Sans pour autant sonder les profondeurs des sciences politiques, ni gager des considérations d’ordre grammatical et, éludant des aspects purement linguistiques, les concepts de « politique inclusive » valorise tout nettement la participation politique, sociale, économique et culturelle de l’ensemble des citoyens ; autrement dit, la participation directe du peuple en dehors de toute relation intermédiaire dans la conduite de la cité. La vision ou du moins un projet politique qui serait inclusif serait alors l’instrument qui permet d’inclure l’ensemble des citoyens dans les processus des décisions politiques. Les usages inclusifs dans une Nation en constitueraient alors le moyen par lequel s’élargit la participation politique du peuple, rendant ainsi audibles depuis le centre des voix périphériques et souvent marginalisées, et ce depuis l’ère coloniale.
1. Colonialisme et déni de politique inclusive
Plus globalement, on ne peut parler légitiment d’inclusion politique durant la période coloniale. La société coloniale régie par une gestion pyramidale avec ses commandants blancs et ses boys-domestiques nègres n’autorise guère la participation du colonisé à la gestion de la colonie. Un petit détour à travers les classiques de la littérature africaine en dit long. Les aventures du Vieux nègre et la médial nous renseignent sur cette cohabitation prohibée entre le commandant blanc et les auxiliaires de commandement nègres. Ville cruelle de Mongo Béti avec ses villes blanche et nègres, à travers la configuration socio- géographique, entre le centre riche, espace investi par le maître, le colonisateur et la périphérie dénuée et habitée par les subalternes. En fonction du statut colonial du nègre dominé et périphérisé, le discours sur l’inclusion politique du colonisé dans l’appareillage décisionnel du colonisateur ne s’instaure qu’au profit de ce dernier. Les figures récurrentes qui exemplifient cette césure et installe le processus d’exclusion politique se trouvent incarnées dans la posture du domestique illustré par exemple par Toundi, le boy du Commandant dans Une vie de boy de Mongo Beti, … conséquences : les luttes décoloniales !

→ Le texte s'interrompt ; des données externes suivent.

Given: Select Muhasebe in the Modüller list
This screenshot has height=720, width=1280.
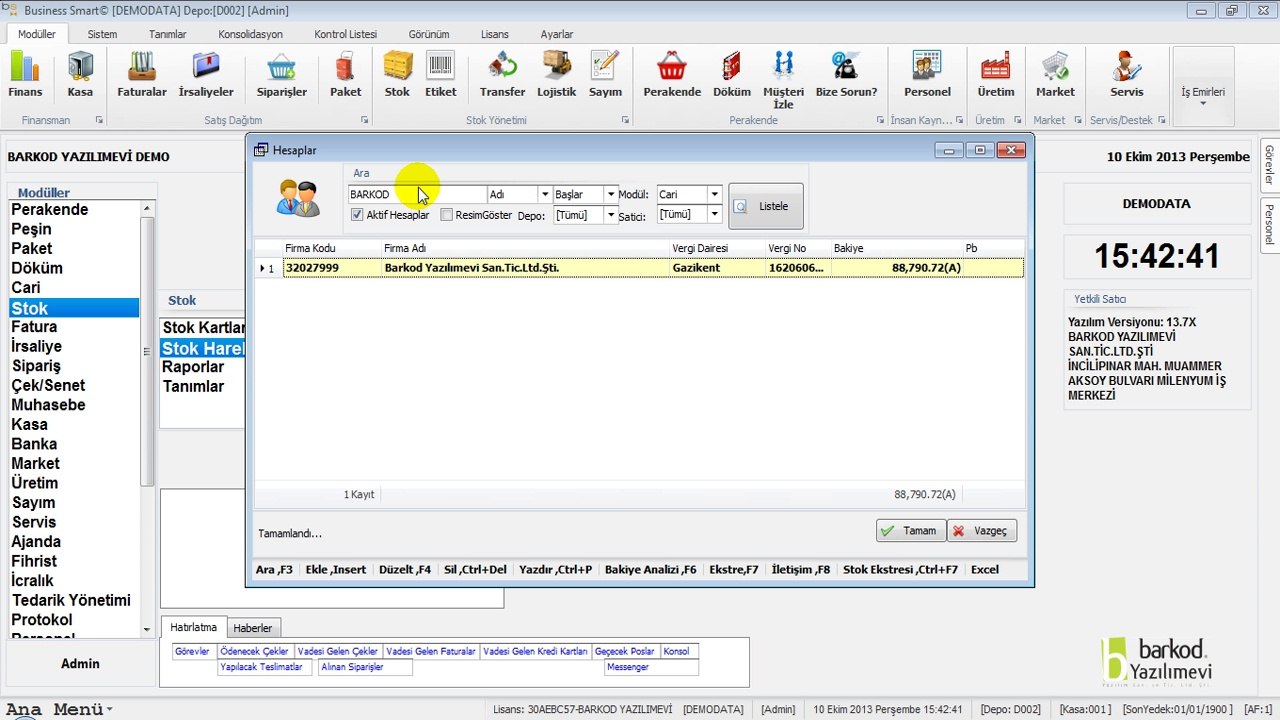Looking at the screenshot, I should pos(48,405).
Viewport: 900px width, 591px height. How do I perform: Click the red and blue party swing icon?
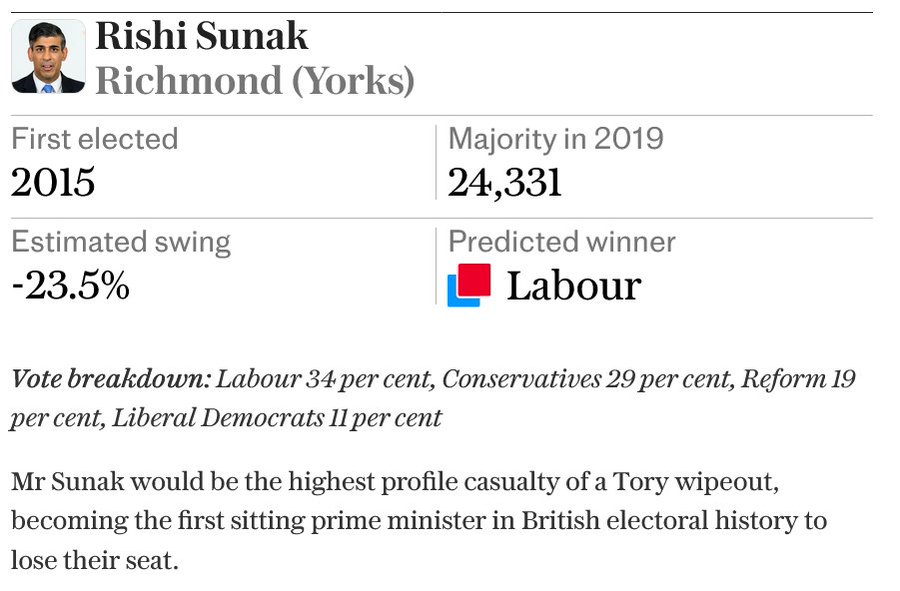469,285
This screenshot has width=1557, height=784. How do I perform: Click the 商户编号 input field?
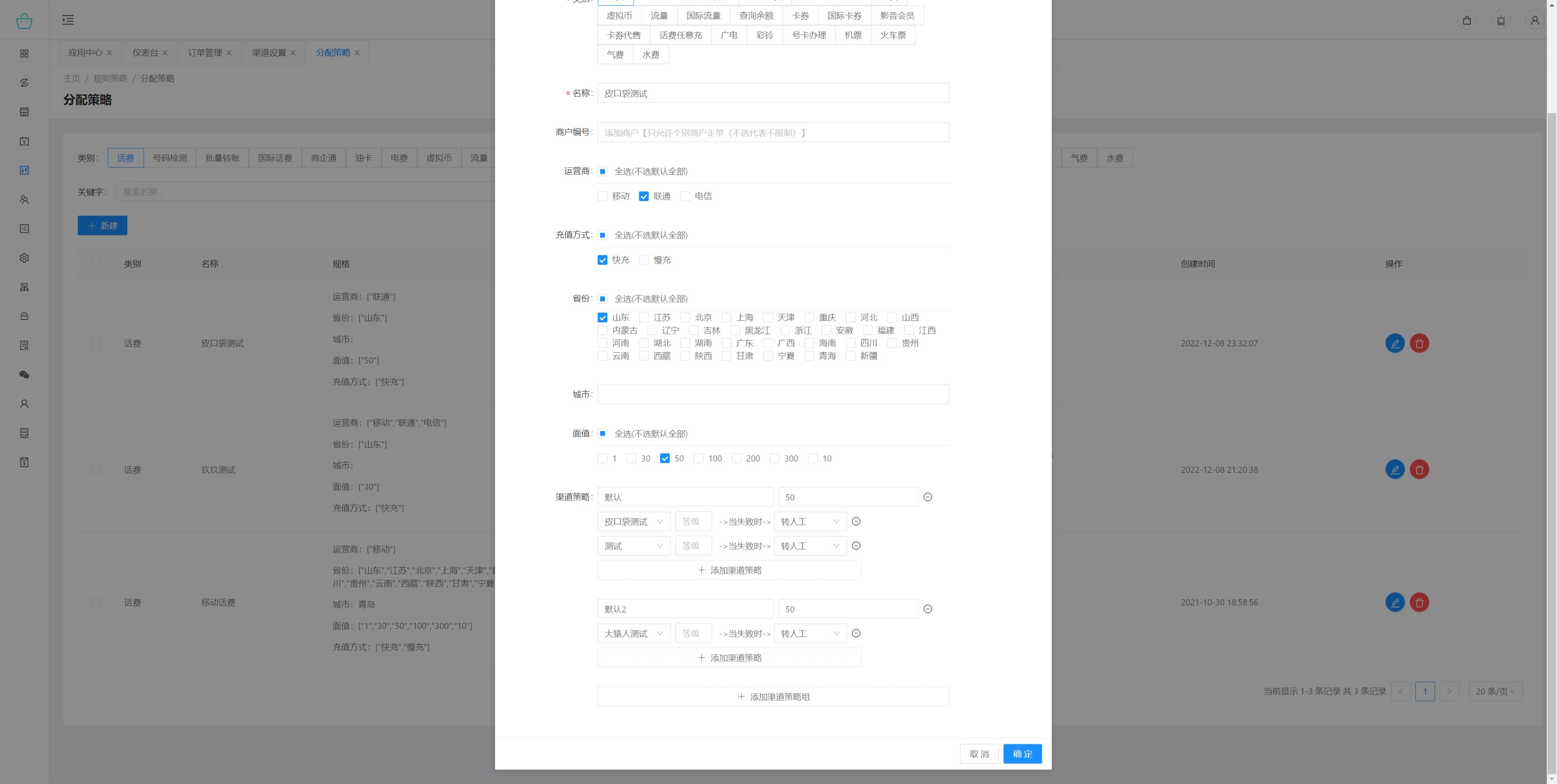pyautogui.click(x=773, y=133)
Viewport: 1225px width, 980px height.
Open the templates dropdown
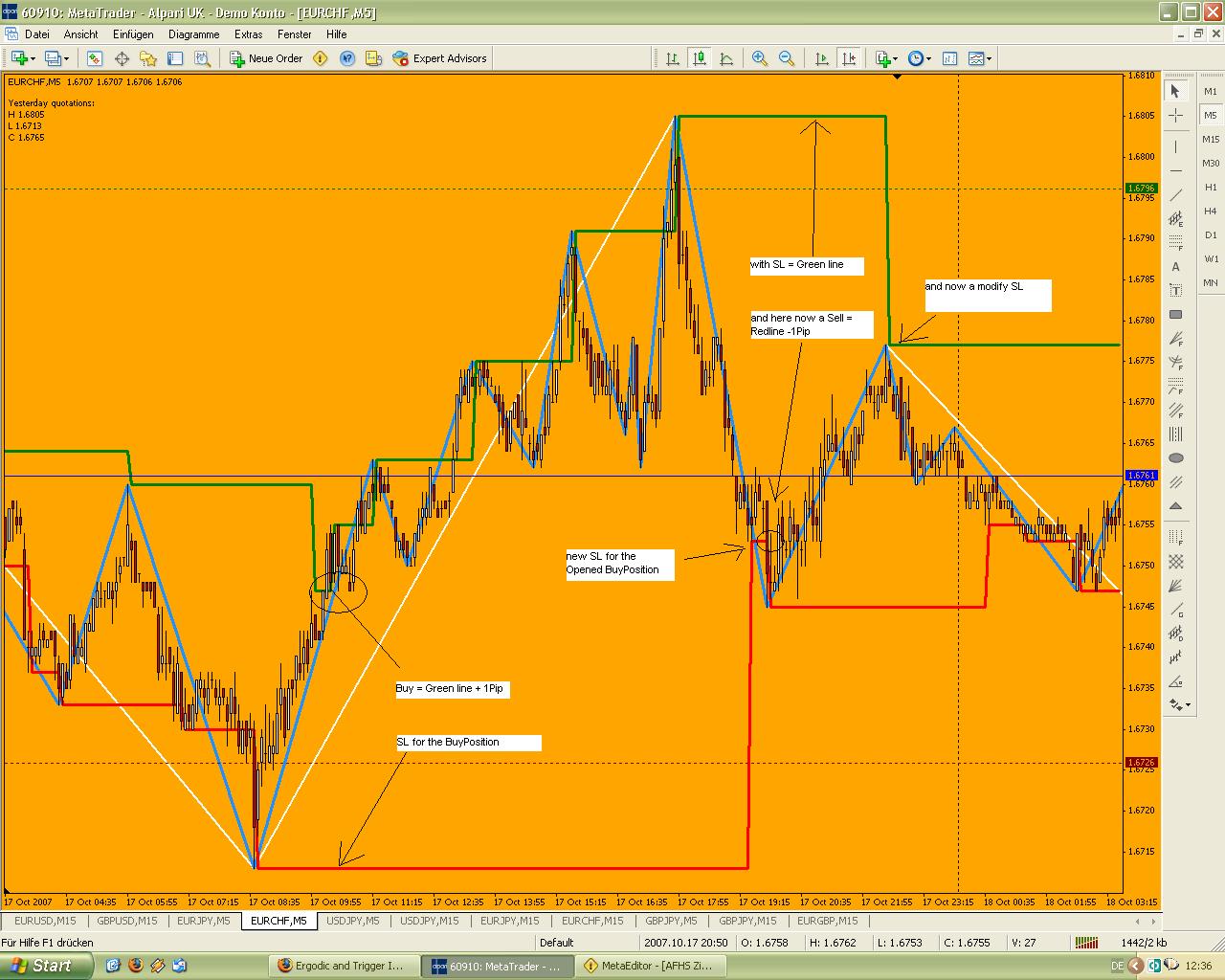(x=989, y=58)
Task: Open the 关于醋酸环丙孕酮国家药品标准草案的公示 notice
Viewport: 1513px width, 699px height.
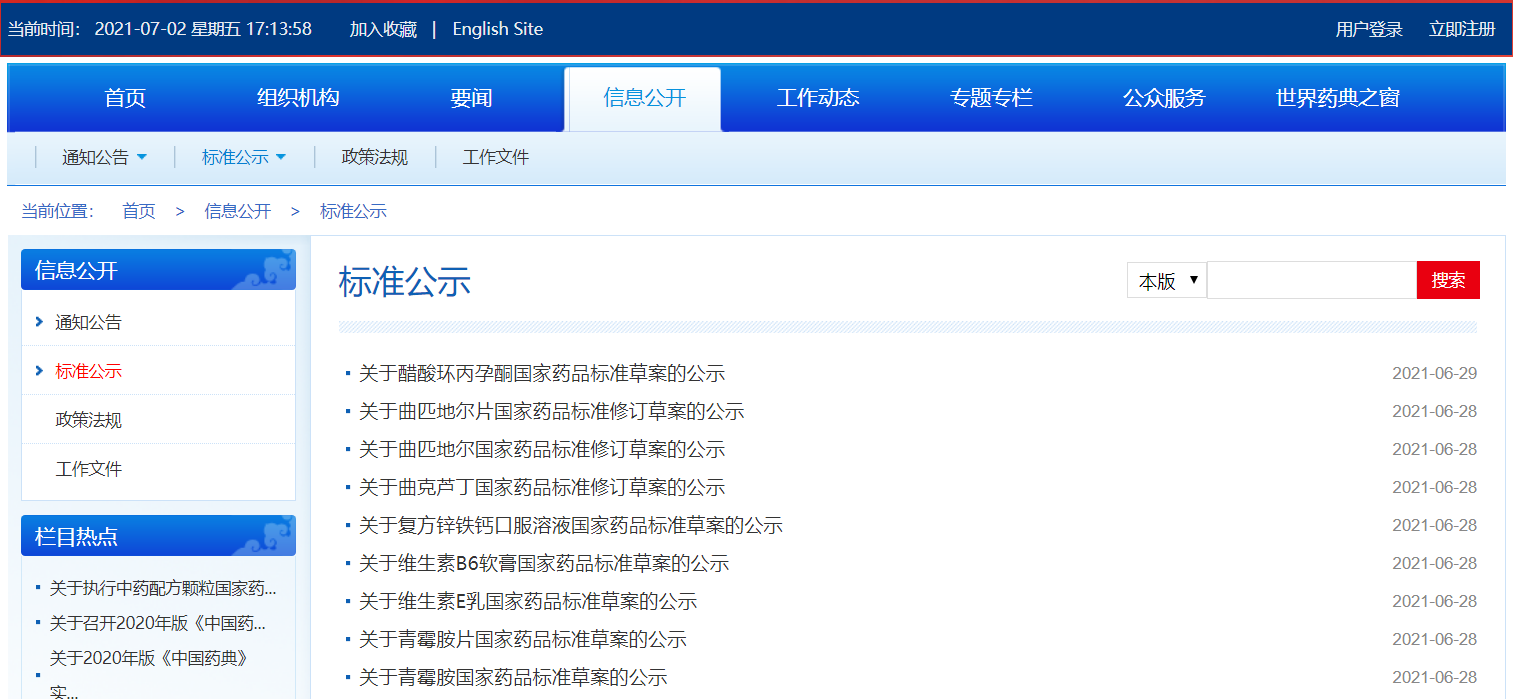Action: (541, 374)
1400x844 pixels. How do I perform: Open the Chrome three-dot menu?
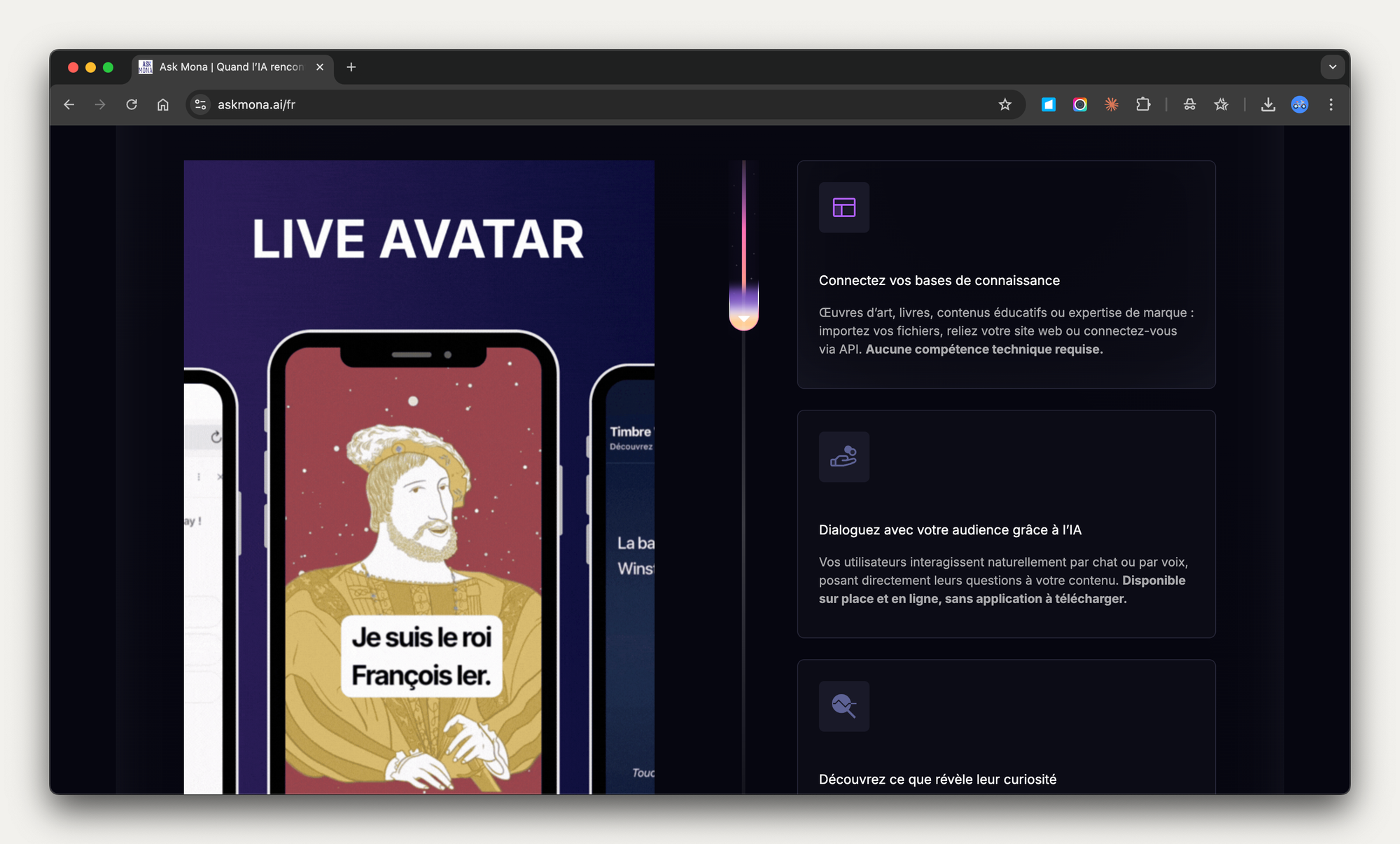point(1331,104)
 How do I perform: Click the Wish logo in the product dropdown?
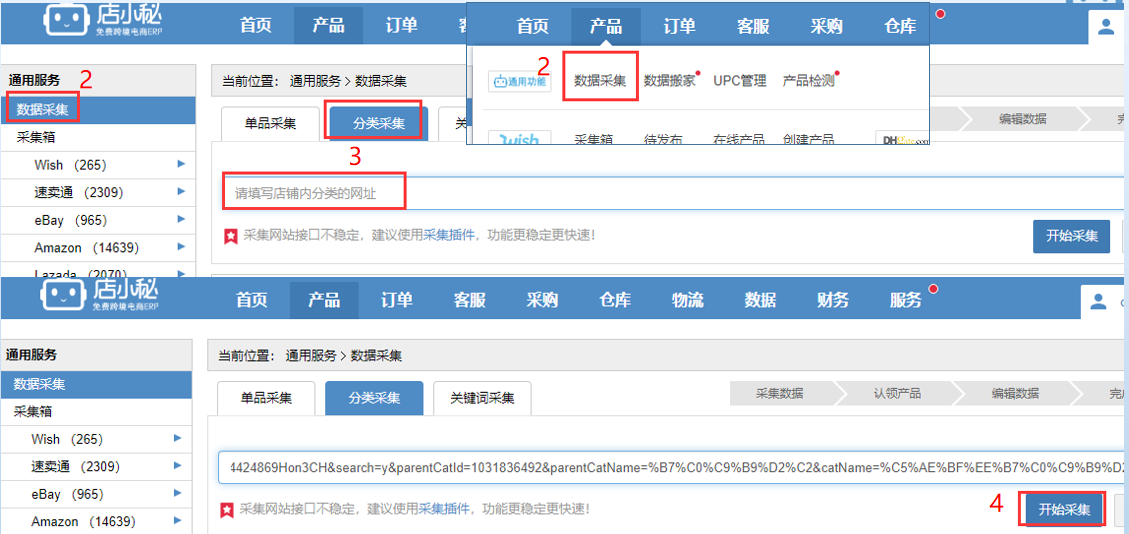[x=520, y=137]
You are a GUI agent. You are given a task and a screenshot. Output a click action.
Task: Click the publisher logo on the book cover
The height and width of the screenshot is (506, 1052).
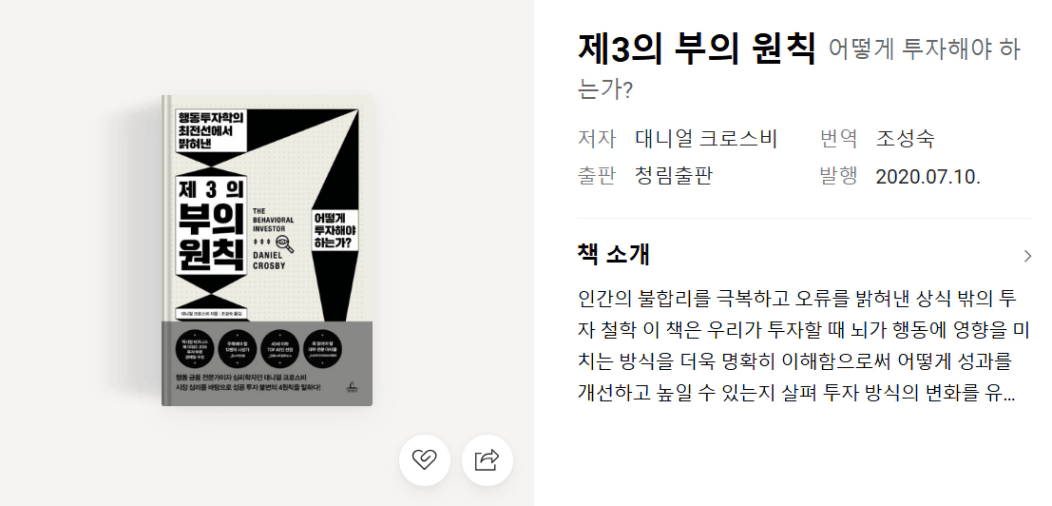coord(349,387)
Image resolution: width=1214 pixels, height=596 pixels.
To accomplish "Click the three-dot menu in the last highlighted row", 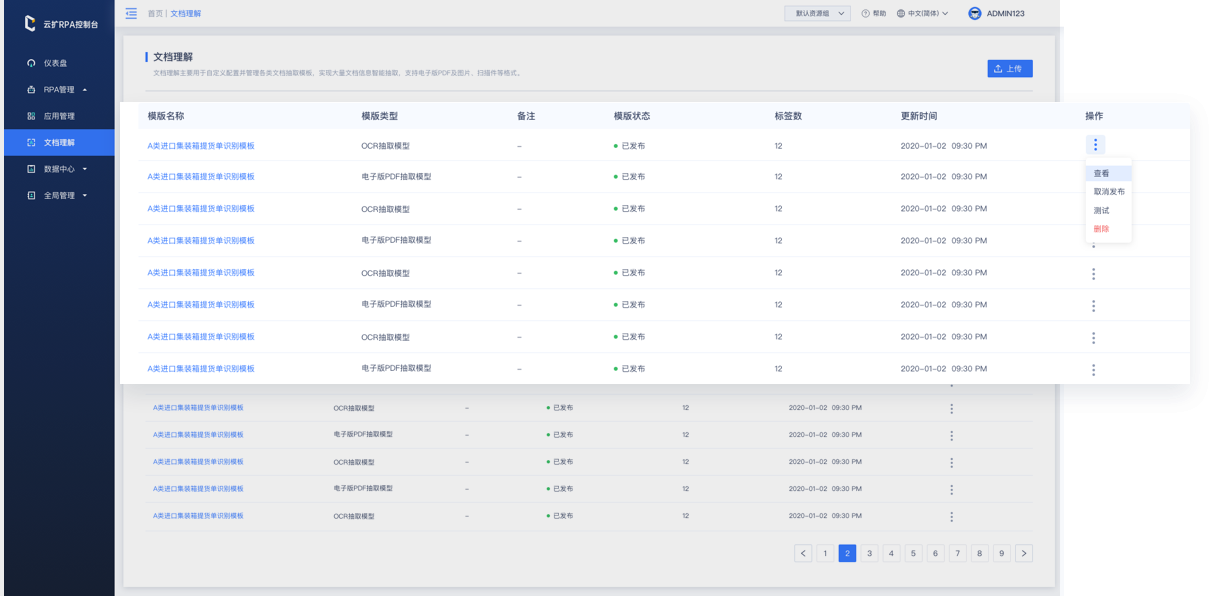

L’autre illustration plus parlante est celle du Capitaine Charles Ntchoréré. En effet, dans l’Hexagone, rares sont des exemples où les soldats africains sont mis en l’honneur pour le sacrifice de leur vie offerte à la mère Patrie, la France Métropole. Ntchoréré, ce compatriote gabonais salué et honoré chaque année, à son rang et grades, dans la ville d’Airain, dans la Somme, une des régions françaises des plus dévastées par l’artillerie allemande, où il tomba sur le champ de bataille. Or, les massacres du camp Thiaroye de 1944 au Sénégal, commis sur les soldats africains démobilisés et réclamant leurs soldes semblent montrer que dans la sphère de l’armée coloniale et dans le contexte de la relation dominant-dominé, la rhétorique qui structure l’hypothèse de l’inclusion politique par le biais de l’institution militaire n’est que ruse, par le prolongement au sein des instances décisionnelles de l’armée coloniale de l’emprise paternaliste de l’Etat-major, où le soldat africain, de surcroit nègre est relégué en périphérie et considéré comme une simple chair à canon. Tant les récits sur ‘’les méthodes fortes’’ des Etats-majors expansionnistes coloniaux anglais, français, lusophones à l’endroit des soldats nègres ne cessent de fleurir et n’en finissent d’amender imaginations et questionnements réels et peut-être même d’inspirer des fictions littéraires des plus captivantes. Que s’est-il, au fond, passé à Thiaroye ? L’énigme demeure encore.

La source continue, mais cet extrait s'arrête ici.